The William Wiersma Foundation
The William Wiersma Foundation was formed in 2014 to honor the life of Bill Wiersma and to establish a legacy in tribute to his belief in education. The Foundation is funded through generous contributions in his honor from friends and family members.
The Foundation is registered under Section 501(c)3.
Board of Trustees:
William “Bill” Wiersma was born (1931) on the family farm outside of Friesland, Wisconsin and was raised there until he and his parents moved “to town” (Friesland) in 1946. He was the youngest of six children, and especially because his next oldest sibling, Bob, was 11 years older (another bother died in childhood), as a young boy, Bill was expected to work long hours beside his father in the running of the farm, as all of his brothers had done.
Bill spent eight years attending a one-room schoolhouse, the Portage Prairie School, where he fondly remembered the names of every teacher, and that they were all “excellent, and gave me a lot of attention.” He had Adeline Krueger for first grade, her sister, Ruth, for Grades 2 and 3, Margaret Smits for fourth, and Leota Steinich for Grades 5-8. Bill’s brother, Bob, was drafted in 1942, and fought in Europe during World War II. In addition to the stress and worry that Bill shared with his family and other Americans during that time, he was the only one left to help with farm chores. He would rise early, milk the cows and do chores, attend school, and then return in the afternoon to work in the fields. His school attendance was sporadic, at times, and Ms. Steinich had to make special arrangements for Bill to take the county competency test (required for graduation from eighth grade) because planting season on the farm meant he had not been to school since April.
In 1945, when Bill graduated from eighth grade, many students did not attend high school. Bill’s father was adamant that Bill remain on the farm, as all of his siblings had done. Ms. Steinich and the Cambria School Superintendent, Mr. Koeppe, came several times to Bill’s house to try to convince his parents to allow him to attend high school. Bill and his mother wanted him to attend, but his father held firm, and the school year began without Bill. Everyone continued to put pressure on Bill’s father, school officials, Bill’s mother and brothers, and especially, Bill. His father finally relented, and Bill began high school in Cambria several weeks into the term.
Bill graduated from Cambria High School in 1949, and by that time, his parents had moved into Friesland, and he was no longer needed on the farm. Throughout high school, Bill had his hopes set on college, and attended Hope College in Holland, Michigan as a freshman. Bill’s best friend in high school, Don Tillema, had attended Ripon College as a freshman, and both decided to transfer to Stevens Point College their sophomore year. Bill graduated from Stevens Point College in 1953, fifth in his class, with a Mathematics major, and received the Joseph V. Collins Mathematics Award.

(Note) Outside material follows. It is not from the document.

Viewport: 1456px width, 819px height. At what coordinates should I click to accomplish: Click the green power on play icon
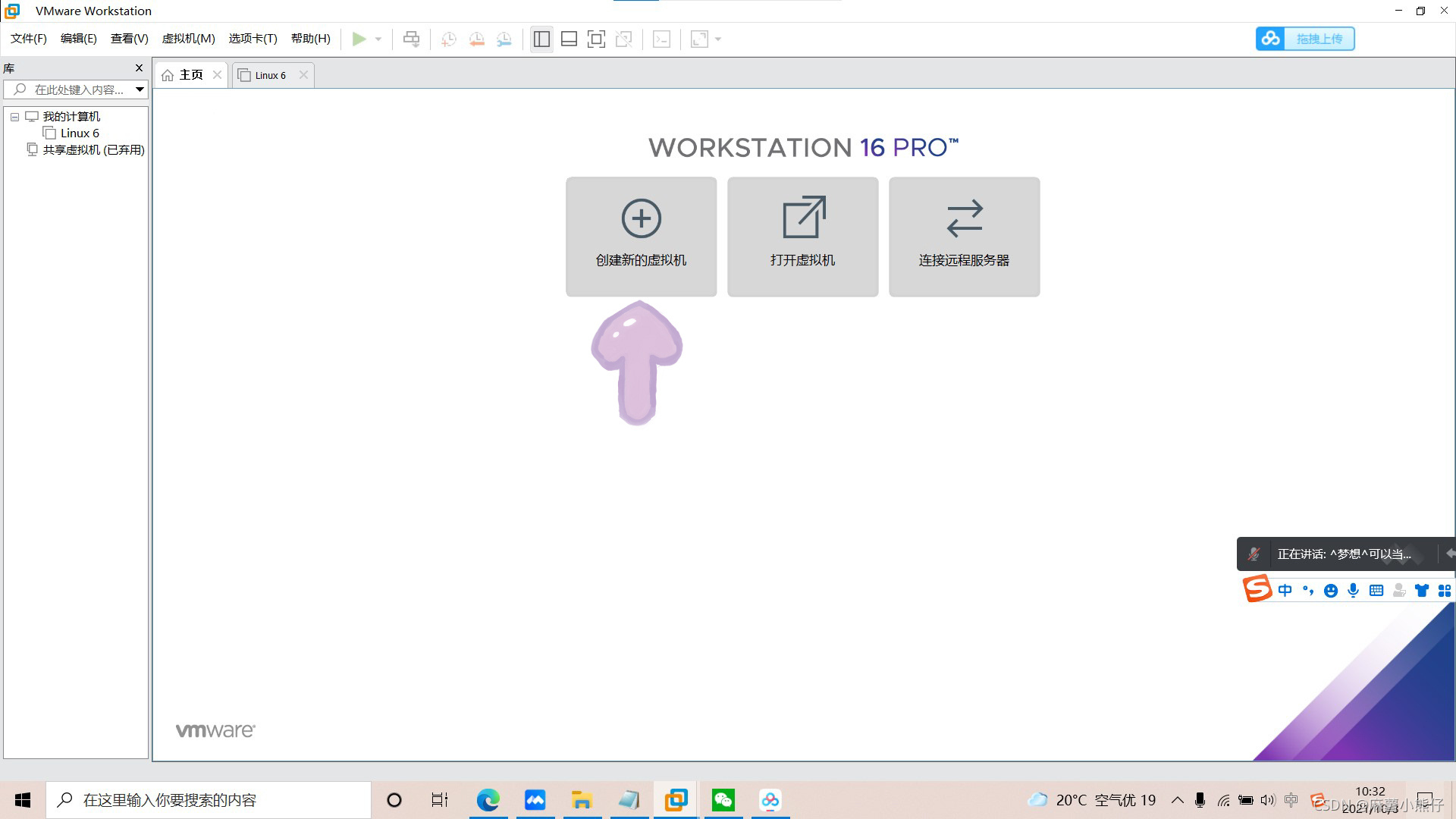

Bill was drafted in 1952, but was granted a deferment until his graduation. He was assigned to the Engineer School at Fort Belvoir, Virginia, where he analyzed data from surveyors and taught topographic computing. His service in the Army gave him access to the GI Bill, which he used to attend graduate school.
Bill attended the University of Wisconsin, Madison, for graduate school. Although a gifted mathematician, his first love was education, so he combined his interests into the development of quantitative approaches to educational evaluation. He earned a Masters degree in 1957, followed by his Ph.D. in 1962.
Bill joined the faculty at the University of Toledo (Ohio) in 1963, where he founded, and directed, the Center for Education Research and Services, received many accolades including “Outstanding Teacher” at the University, and “set a standard that will long guide those on the faculty,” according to his colleagues. Among numerous honors throughout his career, Bill earned a prestigious U.S. Department of Education Special Fellowship in 1969. He spent a year at Educational Testing Services in Princeton, N.J., working on the geometrical construct of multivariate analysis of variance, which he published later that year.
Bill retired from the University of Toledo in 1987, but taught as an Emeritus Professor for another 14 years. He continued his work via his private consulting service until full retirement in 2010. His exemplary career is distinguished by the successes of many students he has taught and mentored, the methods of evaluation and programs he developed, and by a prolific publication record.
Bill loved to teach, and in addition to his lifelong work to improve education in a broader context, he was, himself, an exceptional teacher. He knew, and was living proof of, the value of education, and at the same time, he appreciated the struggles and sacrifices that are often required to achieve those goals.